Property Based Testing in Python
Posted on Fri 16 October 2020 in Python • 4 min read
Building software can be challenging, but maintaining it after that initial build can be even moreso. Being able to test the software such that it verifies the software behaves as expected is crucial in building robust software applications that users depend upon, being able to automate this testing is even better! There's other blog posts on this blog around the topic of testing Introduction to Pytest & Pipenv, but for this post we're going to focus on a very specific type of testing, property based testing.
Property based testing differs itself from the conventional example based testing by being able to generate the test data that drives your tests, and even better, can help find the boundaries of where the tests fail.
To demonstrate the power of property based testing, we're going to build some testing for the old faithful multiplication operator in Python.
To help with this, we are going to use a few packages:
- pytest (testing framework)
- hypothesis (property testing package)
- ipytest (to enable running tests in jupyter notebooks)
Before we dive in, let's set up ipytest and use some example-based testing to verify the multiplication operator.
import ipytest
import pytest
ipytest.autoconfig()
def multiply(number_1, number_2):
return number_1 * number_2
%%run_pytest[clean]
def test_example():
assert multiply(3,3) == 9
assert multiply(5,5) == 25
assert multiply(4,6) == 24
Fantastic, our examples passed the test! Now let's ensure that the test fails.
%%run_pytest[clean]
def test_fail_example():
assert multiply(3,3) == 9
assert multiply(3,5) == 150
Perfect! We can see that the test fails as expected and even nicely tells us which line of code it failed on. Let's say we had lots of these examples that we wanted to test for, so to simplify it we could potentially use pytest's parametrize decorator.
%%run_pytest[clean]
@pytest.mark.parametrize('number_1, number_2 , expected', [
(3,3,9),
(5,5,25),
(4,6,24)
])
def test_multiply(number_1,number_2,expected):
assert expected == multiply(number_1,number_2)
Is this enough testing to verify our function? Really, we're only testing a few conditions that we'd expect to work, but in reality it's the ones that nobody foresees that would be ideal to capture in our tests. This also raises a few more things, the developer writing the tests may choose to write 2 or 2000 test cases but this doesn't guarantee anything when it comes to if it's truly covered.
Introduce Property Based Testing¶
Property based testing is considered as generative testing, we don't supply specific examples with inputs and expected outputs. Rather we define certain properties and generate randomized inputs to ensure the properties are correct. In addition to this, property based testing can also shrink
outputs to find the exact boundary condition where a test fails.
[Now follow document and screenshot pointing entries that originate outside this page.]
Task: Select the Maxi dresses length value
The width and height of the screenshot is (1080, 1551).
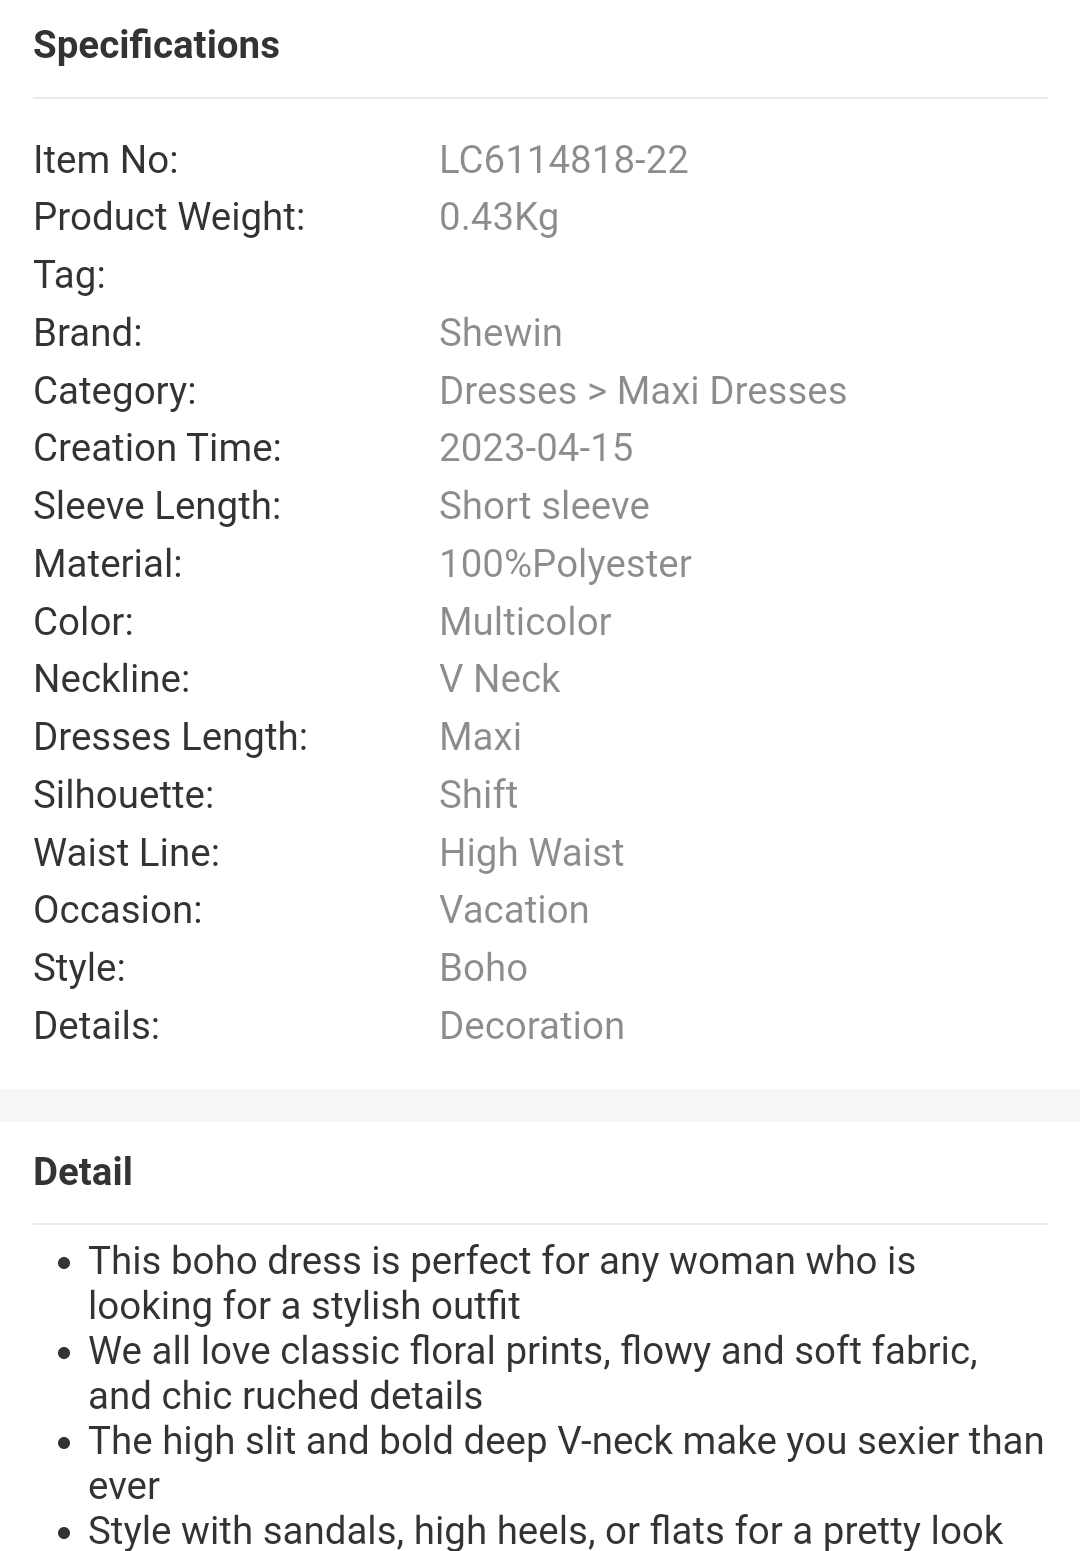Action: 480,737
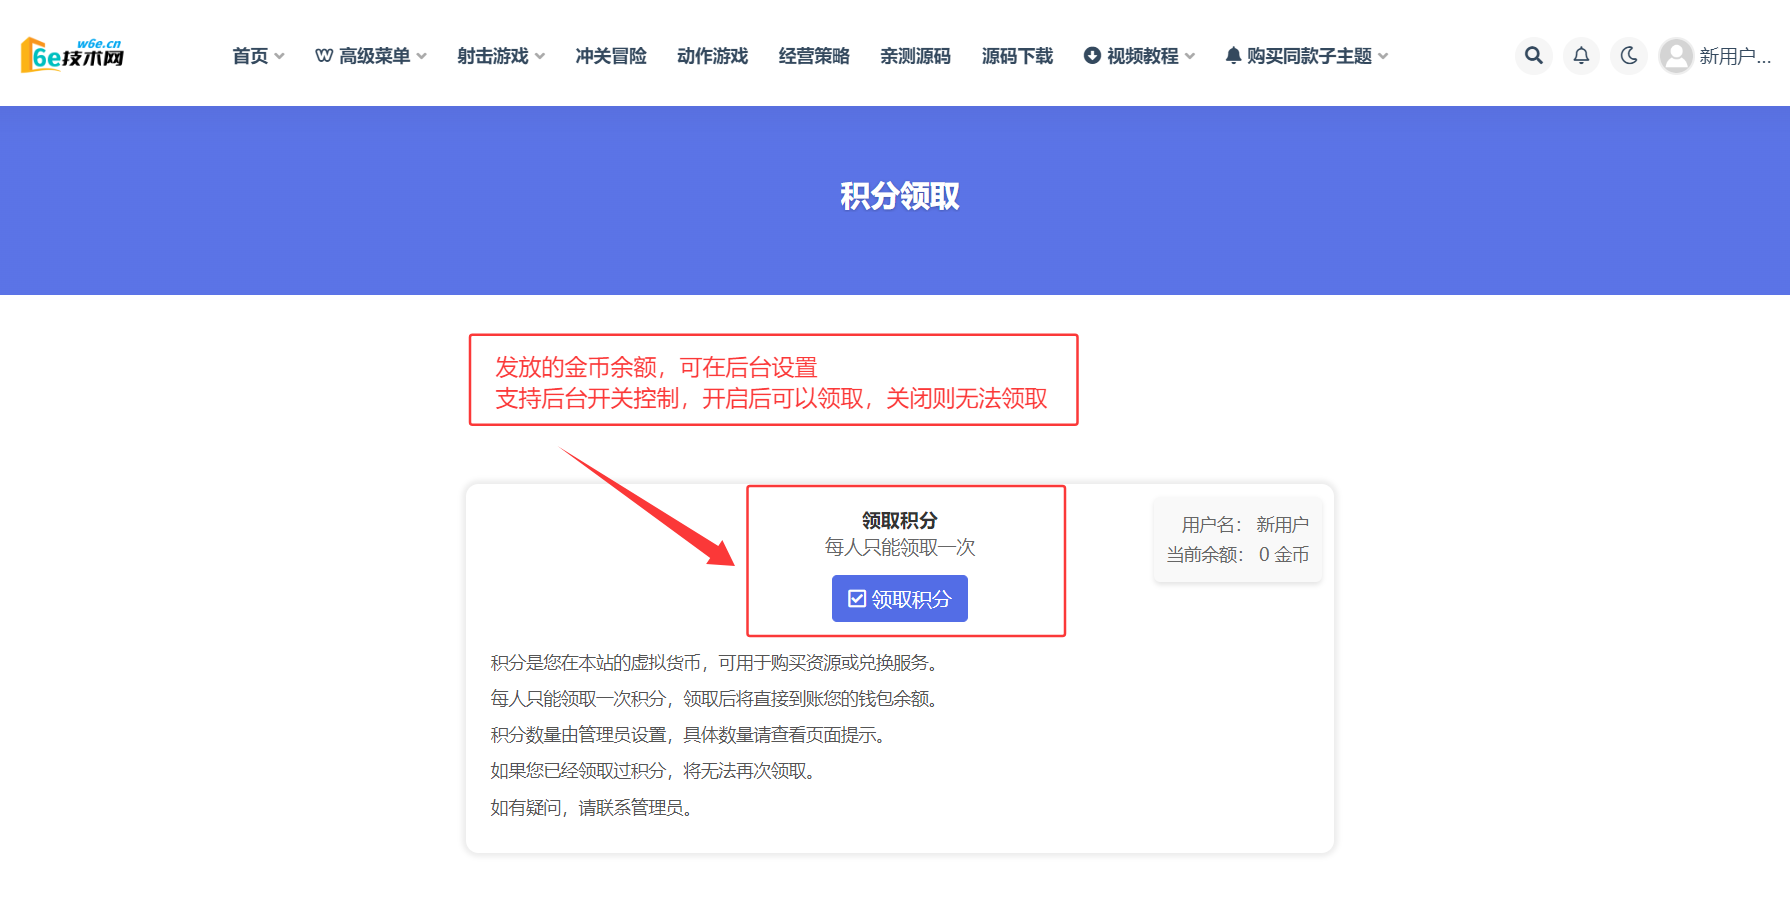Click the 当前余额 0 金币 info box
Viewport: 1790px width, 901px height.
click(x=1238, y=540)
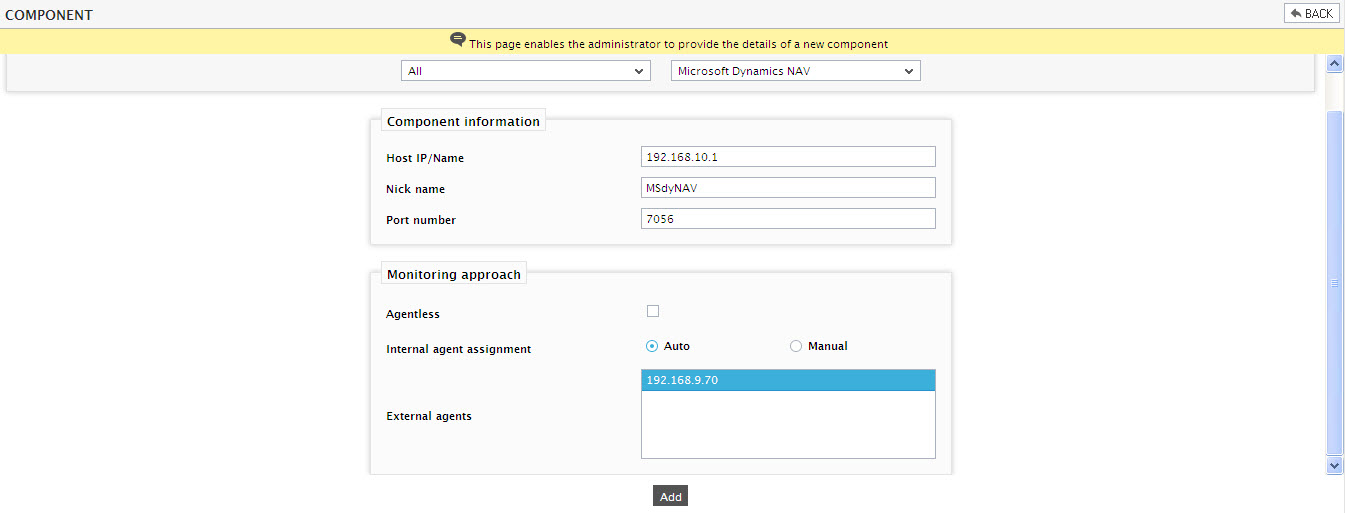Select external agent 192.168.9.70

coord(788,380)
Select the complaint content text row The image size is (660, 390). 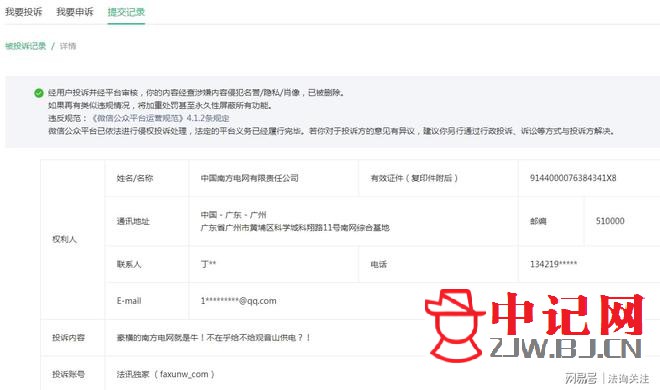coord(213,337)
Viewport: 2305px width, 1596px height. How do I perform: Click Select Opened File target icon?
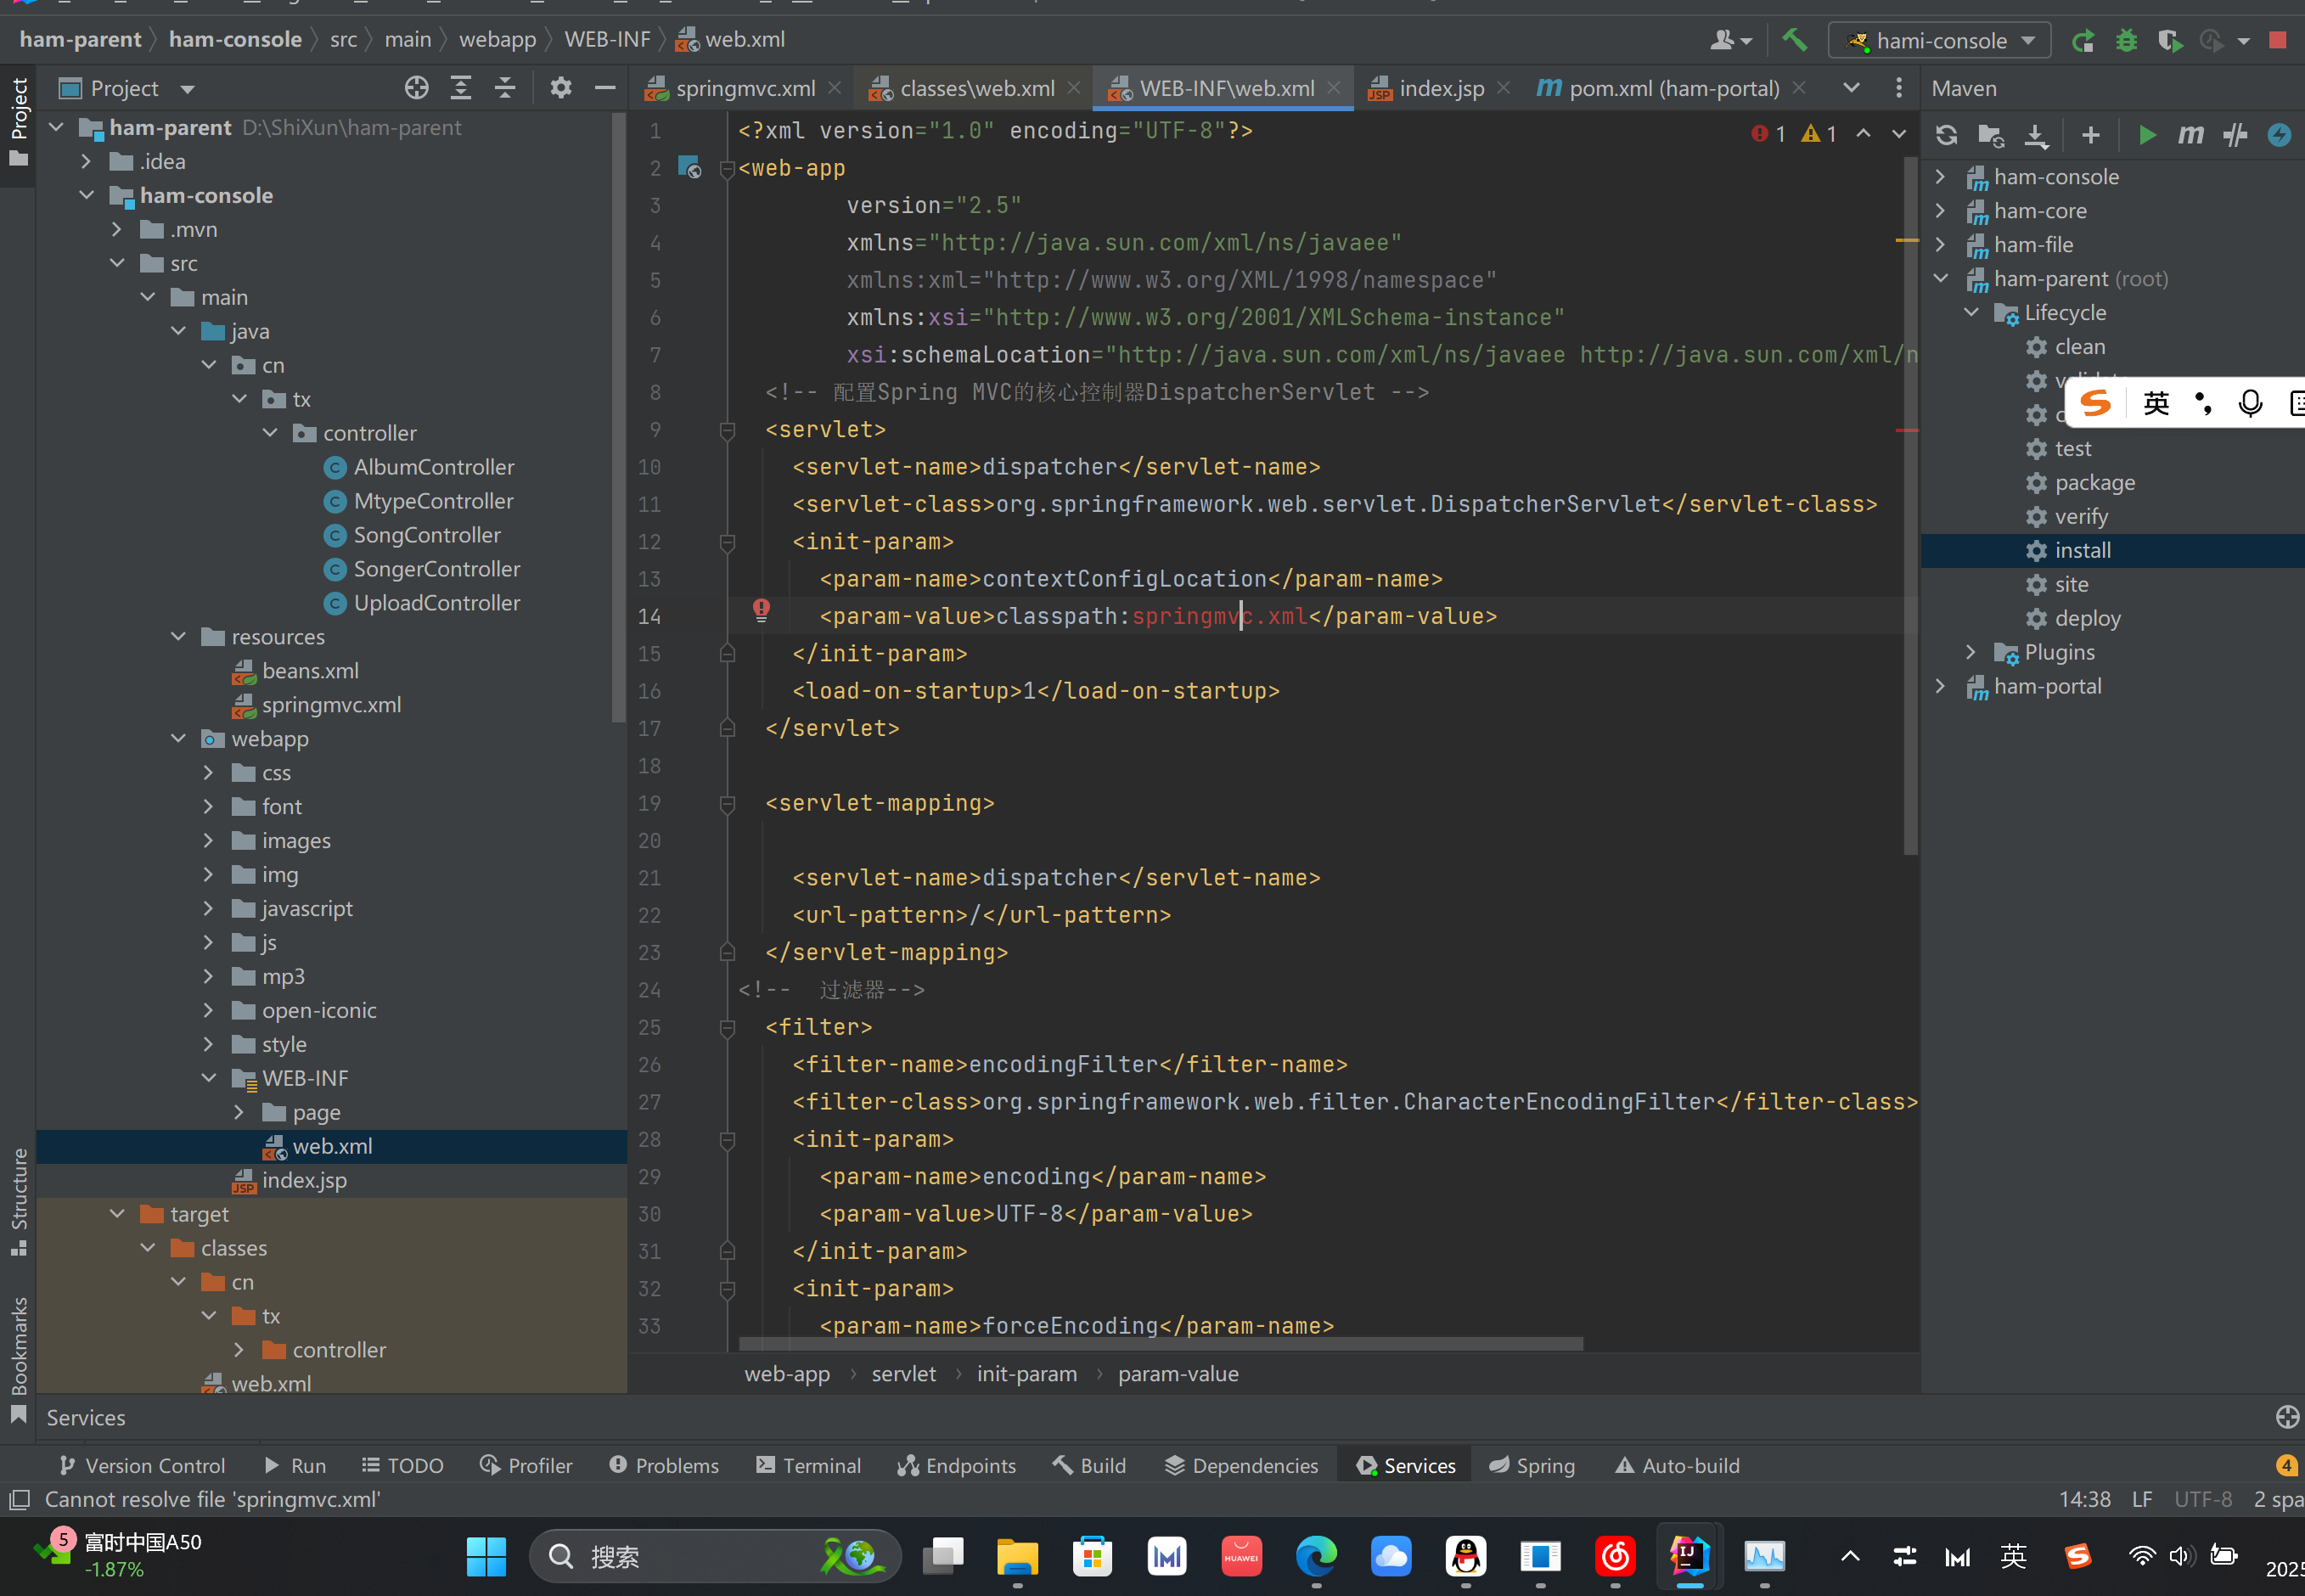point(416,88)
While this doesn't 100% replace example-based testing, they definitely have their use and have a lot of potential for effective testing. Now let's implement the same tests above, using property based testing with hypothesis
.
from hypothesis import given
import hypothesis.strategies as st
%%run_pytest[clean]
@given(st.integers(),st.integers())
def test_multiply(number_1,number_2):
assert multiply(number_1,number_2) == number_1 * number_2
Note that we've used the given
decorator which makes our test parametrized, and use strategies which cover the types of input data to generate. As per the hypothesis documentation Most things should be easy to generate and everything should be possible, we can find more information on them here: https://hypothesis.readthedocs.io/en/latest/data.html
Now this doesn't look any different to last time, so what even changed! Let's change our multiply function so it behaves strangely and see if we can see hypothesis shrink the failures in action. Shrinking is whenever it finds a failure, it'll try to get to the absolute boundary case to help us find the potential cause and even better it'll remember this failure for next time so it doesn't poke it's head up again!
def bad_multiply(number_1,number_2):
if number_1 > 30:
return 0
if number_2 < 0:
return 0
return number_1 * number_2
%%run_pytest[clean]
@given(st.integers(),st.integers())
def test_bad_multiply(number_1,number_2):
assert bad_multiply(number_1,number_2) == number_1 * number_2
Fantastic, we can see that the failure has been shrunken to number_1
being 31 and number_2
being 1 which is one integer off the 'bad' boundary conditions we'd introduced into the multiply function.
Hopefully this has introduced the power of property based testing and can help make software more robust for everyone!